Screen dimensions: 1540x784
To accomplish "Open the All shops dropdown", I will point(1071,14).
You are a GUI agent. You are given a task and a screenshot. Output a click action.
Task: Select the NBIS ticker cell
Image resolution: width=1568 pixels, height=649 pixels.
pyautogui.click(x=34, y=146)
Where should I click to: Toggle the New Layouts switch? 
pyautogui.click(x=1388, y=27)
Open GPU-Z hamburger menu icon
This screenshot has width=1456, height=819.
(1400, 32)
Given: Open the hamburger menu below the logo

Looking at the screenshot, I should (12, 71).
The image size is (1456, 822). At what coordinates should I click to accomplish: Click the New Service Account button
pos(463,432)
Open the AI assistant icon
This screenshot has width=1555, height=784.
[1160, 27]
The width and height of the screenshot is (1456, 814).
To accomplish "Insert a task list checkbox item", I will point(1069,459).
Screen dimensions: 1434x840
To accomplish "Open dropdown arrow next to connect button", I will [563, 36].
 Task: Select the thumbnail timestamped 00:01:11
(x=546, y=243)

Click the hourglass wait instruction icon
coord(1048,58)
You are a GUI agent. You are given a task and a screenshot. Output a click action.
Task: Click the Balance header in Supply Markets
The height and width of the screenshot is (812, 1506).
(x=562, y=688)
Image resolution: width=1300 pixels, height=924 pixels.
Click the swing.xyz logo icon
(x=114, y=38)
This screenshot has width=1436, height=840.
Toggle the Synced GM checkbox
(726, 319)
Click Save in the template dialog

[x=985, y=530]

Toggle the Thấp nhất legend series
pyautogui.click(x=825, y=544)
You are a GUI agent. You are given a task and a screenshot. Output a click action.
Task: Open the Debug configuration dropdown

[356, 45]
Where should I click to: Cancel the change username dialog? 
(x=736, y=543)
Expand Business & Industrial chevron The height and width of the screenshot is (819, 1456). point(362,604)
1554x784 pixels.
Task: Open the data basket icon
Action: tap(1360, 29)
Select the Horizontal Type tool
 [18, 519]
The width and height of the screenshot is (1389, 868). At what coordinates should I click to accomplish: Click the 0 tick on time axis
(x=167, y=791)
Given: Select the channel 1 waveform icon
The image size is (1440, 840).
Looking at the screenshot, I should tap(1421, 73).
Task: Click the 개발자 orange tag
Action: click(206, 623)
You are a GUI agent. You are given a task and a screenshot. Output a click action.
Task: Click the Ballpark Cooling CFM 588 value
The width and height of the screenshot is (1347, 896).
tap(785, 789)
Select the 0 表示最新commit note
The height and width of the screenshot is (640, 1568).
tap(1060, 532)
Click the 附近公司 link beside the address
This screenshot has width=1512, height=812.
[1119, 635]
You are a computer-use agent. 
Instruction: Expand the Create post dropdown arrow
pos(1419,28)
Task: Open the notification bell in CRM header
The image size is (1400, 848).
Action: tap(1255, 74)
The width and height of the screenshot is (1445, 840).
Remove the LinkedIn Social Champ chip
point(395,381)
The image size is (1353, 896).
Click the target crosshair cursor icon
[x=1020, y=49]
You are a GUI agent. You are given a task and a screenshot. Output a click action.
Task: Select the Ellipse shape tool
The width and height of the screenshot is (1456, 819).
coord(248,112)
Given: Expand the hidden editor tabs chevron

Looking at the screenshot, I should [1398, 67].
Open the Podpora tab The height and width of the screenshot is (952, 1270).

* * *

What you give back should be exactly the lines of the data above from the line with "Click the swing.xyz logo icon" through the line with "Task: Select the Ellipse shape tool", both of those included, and nothing more.

*Output for this exercise*:
Click the swing.xyz logo icon
(x=114, y=38)
This screenshot has width=1436, height=840.
Toggle the Synced GM checkbox
(726, 319)
Click Save in the template dialog

[x=985, y=530]

Toggle the Thấp nhất legend series
pyautogui.click(x=825, y=544)
You are a GUI agent. You are given a task and a screenshot. Output a click action.
Task: Open the Debug configuration dropdown

[356, 45]
Where should I click to: Cancel the change username dialog? 
(x=736, y=543)
Expand Business & Industrial chevron The height and width of the screenshot is (819, 1456). point(362,604)
1554x784 pixels.
Task: Open the data basket icon
Action: tap(1360, 29)
Select the Horizontal Type tool
 [18, 519]
The width and height of the screenshot is (1389, 868). At what coordinates should I click to accomplish: Click the 0 tick on time axis
(x=167, y=791)
Given: Select the channel 1 waveform icon
The image size is (1440, 840).
Looking at the screenshot, I should tap(1421, 73).
Task: Click the 개발자 orange tag
Action: click(206, 623)
You are a GUI agent. You are given a task and a screenshot. Output a click action.
Task: Click the Ballpark Cooling CFM 588 value
The width and height of the screenshot is (1347, 896).
tap(785, 789)
Select the 0 表示最新commit note
The height and width of the screenshot is (640, 1568).
tap(1060, 532)
Click the 附近公司 link beside the address
This screenshot has width=1512, height=812.
[1119, 635]
You are a computer-use agent. 
Instruction: Expand the Create post dropdown arrow
pos(1419,28)
Task: Open the notification bell in CRM header
The image size is (1400, 848).
Action: tap(1255, 74)
The width and height of the screenshot is (1445, 840).
Remove the LinkedIn Social Champ chip
point(395,381)
The image size is (1353, 896).
Click the target crosshair cursor icon
[x=1020, y=49]
You are a GUI agent. You are given a task and a screenshot. Output a click action.
Task: Select the Ellipse shape tool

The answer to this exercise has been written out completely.